A former banker at a Manhattan branch of Citibank has filed a lawsuit against parent company Citigroup, alleging that she was fired from her job for just being too attractive.
The 33-year-old plaintiff claims that her male bosses at the bank repeatedly took her to task for a variety of "distracting" outfits. She says she was told to stop wearing turtlenecks, pencil skirts, three-inch heels, or fitted business suits.
And when she attempted to point out that several of the tellers at the bank wore significantly more revealing outfits, "They said their body shapes were different from mine, and I drew too much attention," the plaintiff tells the Village Voice.
Writes the Voice:
[Her two managers] started making offhanded comments about her appearance, she says. She was told not to wear fitted business suits. She should wear makeup because she looked sickly without it. (She had purposefully stopped wearing makeup in hopes of attracting less attention.) Once, she recalls, she came in to work without having blow-dried her hair straight—it is naturally curly—and [a manager] told a female colleague to pass on a message that she shouldn't come into work without straightening it.
The plaintiff also alleges that, because of the kerfuffle over her appearance, her managers refused to send her for necessary training sessions.
Last June, the plaintiff got a letter notifying her that she'd been put on a 6-month probation and was facing possible dismissal. Part of the reasoning in the note was that she had supposedly arrived late to work on June 6 and 7. The only problem is -- those were a Saturday and Sunday and the branch had been closed.
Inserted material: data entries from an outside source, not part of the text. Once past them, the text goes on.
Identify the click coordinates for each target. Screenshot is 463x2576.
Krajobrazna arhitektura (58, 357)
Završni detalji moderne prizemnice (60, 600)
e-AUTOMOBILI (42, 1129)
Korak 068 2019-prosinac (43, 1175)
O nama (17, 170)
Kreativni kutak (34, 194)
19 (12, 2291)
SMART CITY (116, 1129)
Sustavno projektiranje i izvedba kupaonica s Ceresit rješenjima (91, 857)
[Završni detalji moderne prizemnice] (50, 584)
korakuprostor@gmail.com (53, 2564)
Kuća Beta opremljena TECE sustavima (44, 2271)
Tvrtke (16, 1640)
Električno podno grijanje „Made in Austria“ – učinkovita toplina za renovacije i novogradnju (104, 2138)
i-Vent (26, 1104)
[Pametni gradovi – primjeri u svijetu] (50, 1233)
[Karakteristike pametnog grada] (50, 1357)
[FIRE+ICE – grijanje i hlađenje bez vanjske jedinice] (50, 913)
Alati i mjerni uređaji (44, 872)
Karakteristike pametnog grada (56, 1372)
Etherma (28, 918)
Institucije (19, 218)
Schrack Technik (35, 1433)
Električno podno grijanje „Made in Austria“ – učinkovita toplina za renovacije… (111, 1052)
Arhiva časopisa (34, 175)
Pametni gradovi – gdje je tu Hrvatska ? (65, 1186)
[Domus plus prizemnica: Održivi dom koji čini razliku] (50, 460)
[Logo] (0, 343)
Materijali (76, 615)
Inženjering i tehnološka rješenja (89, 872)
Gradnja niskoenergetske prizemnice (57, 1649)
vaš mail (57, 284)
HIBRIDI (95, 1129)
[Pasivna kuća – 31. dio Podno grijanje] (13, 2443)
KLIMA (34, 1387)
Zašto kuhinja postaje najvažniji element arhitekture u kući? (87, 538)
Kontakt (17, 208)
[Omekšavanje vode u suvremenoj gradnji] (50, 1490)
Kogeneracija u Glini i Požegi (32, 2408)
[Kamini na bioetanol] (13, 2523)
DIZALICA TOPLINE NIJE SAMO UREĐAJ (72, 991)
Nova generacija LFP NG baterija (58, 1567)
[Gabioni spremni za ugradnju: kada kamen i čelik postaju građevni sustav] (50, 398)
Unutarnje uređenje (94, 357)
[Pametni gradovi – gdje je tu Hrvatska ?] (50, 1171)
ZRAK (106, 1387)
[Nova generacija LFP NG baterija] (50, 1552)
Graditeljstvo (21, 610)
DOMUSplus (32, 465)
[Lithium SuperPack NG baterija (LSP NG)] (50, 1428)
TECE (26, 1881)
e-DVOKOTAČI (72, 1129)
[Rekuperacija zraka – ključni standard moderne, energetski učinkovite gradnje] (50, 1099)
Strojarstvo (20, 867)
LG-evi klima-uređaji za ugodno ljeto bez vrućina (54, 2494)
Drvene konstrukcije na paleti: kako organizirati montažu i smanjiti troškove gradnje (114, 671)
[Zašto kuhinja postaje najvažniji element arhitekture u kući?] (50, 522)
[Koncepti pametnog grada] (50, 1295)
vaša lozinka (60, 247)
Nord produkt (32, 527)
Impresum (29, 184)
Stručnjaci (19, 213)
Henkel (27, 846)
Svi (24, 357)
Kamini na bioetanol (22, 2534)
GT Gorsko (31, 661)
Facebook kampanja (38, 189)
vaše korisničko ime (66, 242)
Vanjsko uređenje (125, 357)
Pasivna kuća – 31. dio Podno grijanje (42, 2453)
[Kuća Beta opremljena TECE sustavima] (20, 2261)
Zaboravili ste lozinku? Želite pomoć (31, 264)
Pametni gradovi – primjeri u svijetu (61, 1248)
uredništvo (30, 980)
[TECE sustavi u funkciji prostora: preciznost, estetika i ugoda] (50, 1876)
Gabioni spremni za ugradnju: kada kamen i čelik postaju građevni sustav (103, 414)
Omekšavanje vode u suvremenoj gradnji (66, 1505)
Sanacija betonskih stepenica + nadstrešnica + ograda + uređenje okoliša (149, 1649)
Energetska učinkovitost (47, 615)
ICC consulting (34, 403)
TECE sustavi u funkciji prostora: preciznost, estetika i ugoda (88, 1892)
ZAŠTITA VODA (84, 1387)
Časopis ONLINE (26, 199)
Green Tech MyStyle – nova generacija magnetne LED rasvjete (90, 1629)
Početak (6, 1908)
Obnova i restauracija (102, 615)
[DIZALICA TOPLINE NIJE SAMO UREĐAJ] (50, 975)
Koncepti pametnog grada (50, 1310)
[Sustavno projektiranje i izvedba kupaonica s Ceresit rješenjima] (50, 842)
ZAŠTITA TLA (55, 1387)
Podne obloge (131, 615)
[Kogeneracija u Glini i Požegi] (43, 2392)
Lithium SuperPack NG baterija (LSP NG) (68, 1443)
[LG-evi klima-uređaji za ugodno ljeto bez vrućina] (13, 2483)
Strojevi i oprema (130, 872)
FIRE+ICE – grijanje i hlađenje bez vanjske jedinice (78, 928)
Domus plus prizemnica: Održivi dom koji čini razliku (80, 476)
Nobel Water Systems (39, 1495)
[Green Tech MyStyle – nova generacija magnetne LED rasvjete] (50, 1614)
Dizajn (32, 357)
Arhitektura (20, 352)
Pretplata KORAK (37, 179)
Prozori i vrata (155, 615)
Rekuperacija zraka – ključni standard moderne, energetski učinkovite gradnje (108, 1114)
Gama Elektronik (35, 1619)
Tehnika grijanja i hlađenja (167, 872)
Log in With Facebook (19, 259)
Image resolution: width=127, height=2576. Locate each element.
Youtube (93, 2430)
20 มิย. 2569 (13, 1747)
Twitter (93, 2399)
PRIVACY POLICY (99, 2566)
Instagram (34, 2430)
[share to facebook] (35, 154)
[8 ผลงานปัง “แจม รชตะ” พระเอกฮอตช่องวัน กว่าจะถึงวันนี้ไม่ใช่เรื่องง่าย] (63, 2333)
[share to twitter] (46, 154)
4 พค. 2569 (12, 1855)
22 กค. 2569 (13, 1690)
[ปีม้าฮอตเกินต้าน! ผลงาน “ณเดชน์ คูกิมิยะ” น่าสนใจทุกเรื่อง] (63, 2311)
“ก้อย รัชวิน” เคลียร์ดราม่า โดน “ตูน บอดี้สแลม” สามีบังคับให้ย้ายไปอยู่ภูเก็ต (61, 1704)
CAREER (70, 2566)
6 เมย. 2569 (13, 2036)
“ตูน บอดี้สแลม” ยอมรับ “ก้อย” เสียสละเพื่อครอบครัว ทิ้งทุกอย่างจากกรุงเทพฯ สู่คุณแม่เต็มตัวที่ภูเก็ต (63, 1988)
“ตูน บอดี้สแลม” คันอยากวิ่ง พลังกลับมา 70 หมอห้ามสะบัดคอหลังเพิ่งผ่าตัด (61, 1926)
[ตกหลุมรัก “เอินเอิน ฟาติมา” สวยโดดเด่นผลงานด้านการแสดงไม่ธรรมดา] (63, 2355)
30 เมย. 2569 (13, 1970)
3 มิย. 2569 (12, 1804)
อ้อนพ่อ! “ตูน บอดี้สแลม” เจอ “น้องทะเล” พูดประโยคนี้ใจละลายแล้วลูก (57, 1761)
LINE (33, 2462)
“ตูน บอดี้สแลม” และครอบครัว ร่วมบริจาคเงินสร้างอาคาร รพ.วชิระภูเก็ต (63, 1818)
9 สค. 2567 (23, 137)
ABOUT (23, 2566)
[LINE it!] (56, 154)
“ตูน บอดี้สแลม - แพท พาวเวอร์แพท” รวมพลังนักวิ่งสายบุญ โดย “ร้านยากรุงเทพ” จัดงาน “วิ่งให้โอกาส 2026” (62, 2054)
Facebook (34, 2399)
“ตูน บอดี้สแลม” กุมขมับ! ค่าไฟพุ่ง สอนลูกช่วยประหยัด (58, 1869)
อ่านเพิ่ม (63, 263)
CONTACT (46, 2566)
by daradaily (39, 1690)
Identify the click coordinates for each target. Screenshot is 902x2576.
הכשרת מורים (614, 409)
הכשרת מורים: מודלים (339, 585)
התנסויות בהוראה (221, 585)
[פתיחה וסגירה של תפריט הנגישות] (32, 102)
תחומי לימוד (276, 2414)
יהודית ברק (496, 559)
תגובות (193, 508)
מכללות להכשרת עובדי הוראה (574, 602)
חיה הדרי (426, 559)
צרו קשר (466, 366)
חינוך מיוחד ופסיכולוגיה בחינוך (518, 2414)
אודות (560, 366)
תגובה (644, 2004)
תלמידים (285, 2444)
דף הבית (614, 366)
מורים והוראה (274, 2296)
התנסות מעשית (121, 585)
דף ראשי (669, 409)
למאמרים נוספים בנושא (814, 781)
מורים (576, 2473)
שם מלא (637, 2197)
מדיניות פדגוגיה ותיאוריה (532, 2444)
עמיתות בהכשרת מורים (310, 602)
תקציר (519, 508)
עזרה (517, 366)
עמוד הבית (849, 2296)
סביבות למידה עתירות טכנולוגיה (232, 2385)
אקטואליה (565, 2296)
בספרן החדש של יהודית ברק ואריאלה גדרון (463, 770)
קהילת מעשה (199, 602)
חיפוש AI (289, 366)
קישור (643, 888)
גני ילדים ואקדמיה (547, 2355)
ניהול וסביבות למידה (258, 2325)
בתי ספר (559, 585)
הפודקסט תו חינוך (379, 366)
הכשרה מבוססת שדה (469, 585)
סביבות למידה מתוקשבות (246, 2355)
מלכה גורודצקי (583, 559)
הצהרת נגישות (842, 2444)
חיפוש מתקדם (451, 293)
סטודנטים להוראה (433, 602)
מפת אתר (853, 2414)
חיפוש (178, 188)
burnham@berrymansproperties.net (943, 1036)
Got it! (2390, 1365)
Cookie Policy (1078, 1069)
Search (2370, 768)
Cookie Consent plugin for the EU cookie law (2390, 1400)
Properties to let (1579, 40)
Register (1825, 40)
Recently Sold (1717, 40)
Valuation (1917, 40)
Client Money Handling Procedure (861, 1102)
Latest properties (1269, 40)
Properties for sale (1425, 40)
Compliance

The plaintiff escalated her complaints against her managers by sending e-mails directly to Citibank. Ultimately, she was given a transfer to another branch, where she says no mention was ever made of her appearance or manner of dress.
That is, until last August, when her new manager gave her the bad news that she'd been fired. According to the plaintiff, there was no mention of work performance during the dismissal conversation, but the manager did mention the appearance-related problems that had dogged her at the previous branch. The plaintiff says she was told that she wasn't fit for the culture of Citibank.
"If being less good-looking," says the plaintiff, "means being happy and finding love and not being sexually harassed and having a job where no one bothers you and no one questions you because of your looks, then, definitely, I'd want that. I think of that every day."